A Dylan-inspired Thanksgiving epiphany
Last week, I went to see Bob Dylan at the Nassau Coliseum. It turned out to be a terrific rock ’n’ roll show. I must admit, however, to being somewhat distracted by how Mr. Dylan and his band were dressed. They wore hats and rather elegant suits, and it was in the midst of “Like a Rolling Stone,” as Dylan stood before the keyboard howling out the refrain, that I had what I’ll call a Thanksgiving epiphany.
I don’t know if it’s because I’ve spent the past four years researching the history of Plymouth Colony, but at that moment Mr. Dylan and his band reminded me of the Pilgrims. Not the actual Pilgrims, but the cardboard caricatures we come to know in elementary school, dressed in dark suits, with buckles on their hats and shoes. It was then that I remembered that almost precisely 31 years before, in 1975, Bob Dylan launched his legendary Rolling Thunder Revue in, of all places, Plymouth, Mass.
No one living has a better appreciation for the sneaky and unnerving power of American myth than Bob Dylan. In the fall of 1975, the United States was gripped by what the playwright Sam Shepard, who had been hired to work on a film about the tour, called “Bicentennial madness.” With 1976 fast approaching, America was obsessed as never before with its origins, and as Mr. Dylan knew perfectly well, there was no better place to launch his tour than the mythic landing ground of the Pilgrims.

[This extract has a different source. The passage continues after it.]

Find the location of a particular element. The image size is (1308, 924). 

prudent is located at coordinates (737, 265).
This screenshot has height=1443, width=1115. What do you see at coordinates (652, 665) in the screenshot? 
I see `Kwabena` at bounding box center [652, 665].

Mr. Shepard did not end up contributing much to the film, but he did publish a log chronicling the tour’s first six weeks. Included in the book is a bizarre photo showing Mr. Dylan and several fellow musicians peering over the side of the Mayflower II, a reproduction of a 17th-century vessel berthed at Plimoth Plantation. A stiff breeze is blowing, and two of the party are desperately hanging on to the brims of their cowboy hats as the front man of the Byrds, Roger McGuinn, speaks on a huge, ’70s-style portable phone.
But perhaps the weirdest and wackiest portion of Mr. Shepard’s log describes how Mr. Dylan and his pals recreated the landing of the Pilgrims at Plymouth Rock. As the poet Allen Ginsberg sat beside the iron fence that surrounds the rock, chanting and chiming his set of Tibetan bells, Mr. Dylan haphazardly piloted a dinghy to the Plymouth shore.

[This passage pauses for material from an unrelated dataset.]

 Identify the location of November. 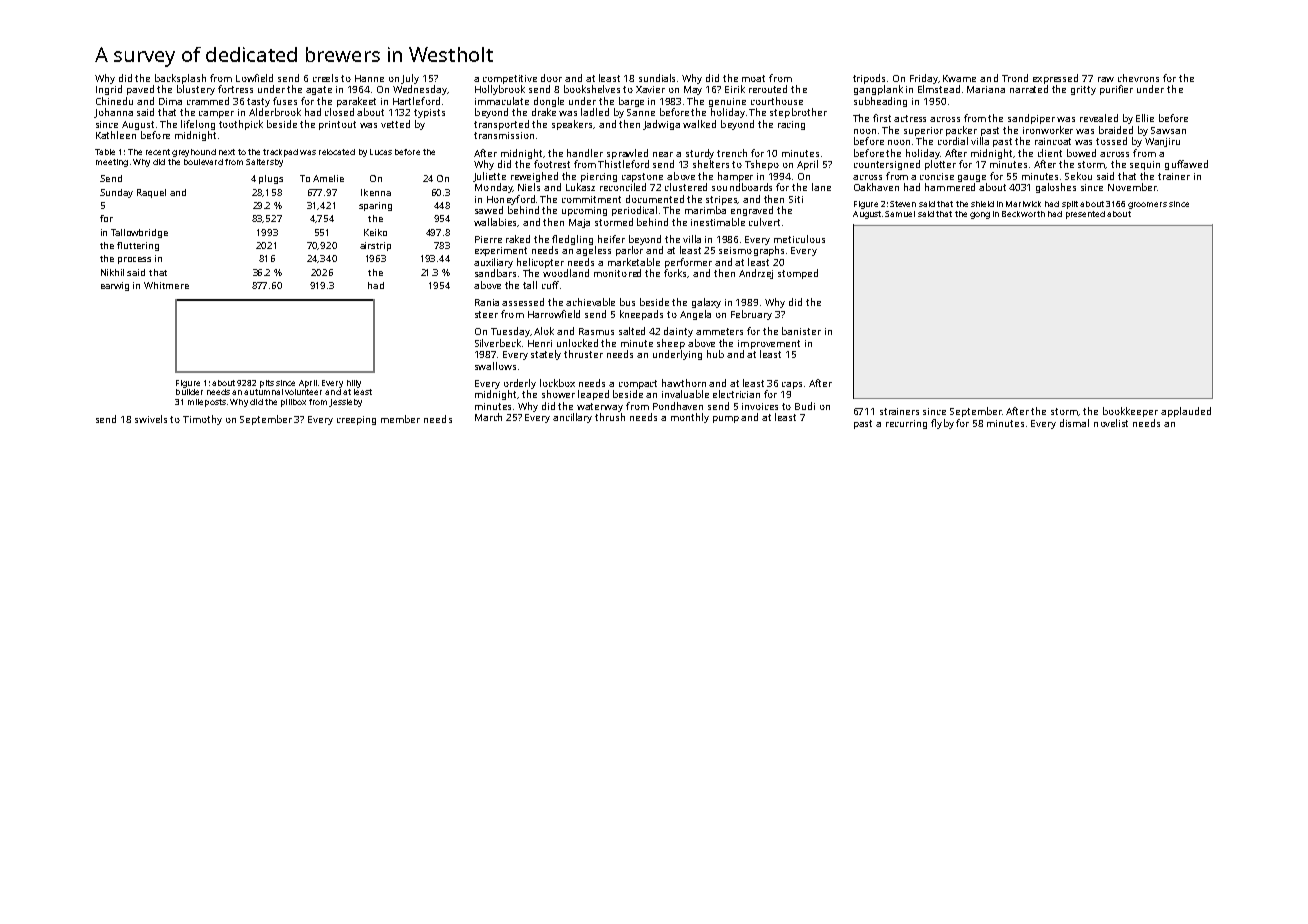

Last week at the Nassau Coliseum it occurred to me that Bob Dylan is a lot like Plymouth Rock. Just as he emerged full-blown onto the New York folk scene of the 1960s, claiming a shadowy and, it turned out, apocryphal past, so did Plymouth Rock suddenly come to the attention of the American people in a manner that smacks of dubious self-invention.
There is no reference to a rock in any of the Pilgrims’ accounts of their arrival in Plymouth Harbor. Not until more than a century later did 95-year-old Thomas Faunce claim that his father, who did not arrive in Plymouth until three years after the Pilgrims, told him that the Mayflower passengers first stepped onto an undistinguished boulder at the edge of Plymouth Harbor. Thus was born the legend of Plymouth Rock.

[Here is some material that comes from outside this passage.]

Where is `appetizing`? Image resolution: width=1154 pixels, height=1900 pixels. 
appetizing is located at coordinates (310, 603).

Before the American Revolution, a group of patriots known as the Sons of Liberty seized upon the rock, literally, as a symbol of the unyielding righteousness of their cause. They decided to move the rock from its original location at the edge of the harbor to the center of town. Unfortunately, as the Sons of Liberty extracted the rock from the sandy muck of the harbor, it broke in half. Leaving the presumably Loyalist half behind, they carted their half of the rock to the town square.
Decades later, the rock was moved to a different part of town, only to be dropped once again and broken in half. All this time, souvenir hunters had been picking away at it. By the time the two quarters were reunited with the piece that remained at the edge of the harbor, around the time of the Civil War, the total size of the rock had been diminished by approximately half.
Today, the ornate granite edifice that enshrines what’s left of Plymouth Rock serves only to mock what is now a virtual pebble with a cemented seam running across it. Mount Rushmore, it isn’t. Indeed, Plymouth Rock has been deservedly called the biggest letdown in tourism.
And yet the rock is, as far as I’m concerned, a wonderful metaphor for what we Americans do to our history. We slice it, we dice it, we try to put it back together again, but in the end it is just there: a sadly diminished thing that, despite all the abuse we have heaped upon it, retains an enduring connection to a past we can never really hope to recapture.
Bob Dylan is a legend who has received his own share of knocks — whether it be from acoustic purists at the Newport Folk Festival or from his own motorcycle. Last week at the Nassau Coliseum, he proved that no matter what the passage of time and the constant touring have done to his vocal cords, he can still deliver songs like “Highway 61 Revisited” and “All Along the Watchtower” with a feral abandon that has grown only more powerful with the years.
And so, on this Thanksgiving Day, I am going to give thanks not only for turkey, family and football. I am going to pay homage to the staying power of two American icons, Bob Dylan and Plymouth Rock.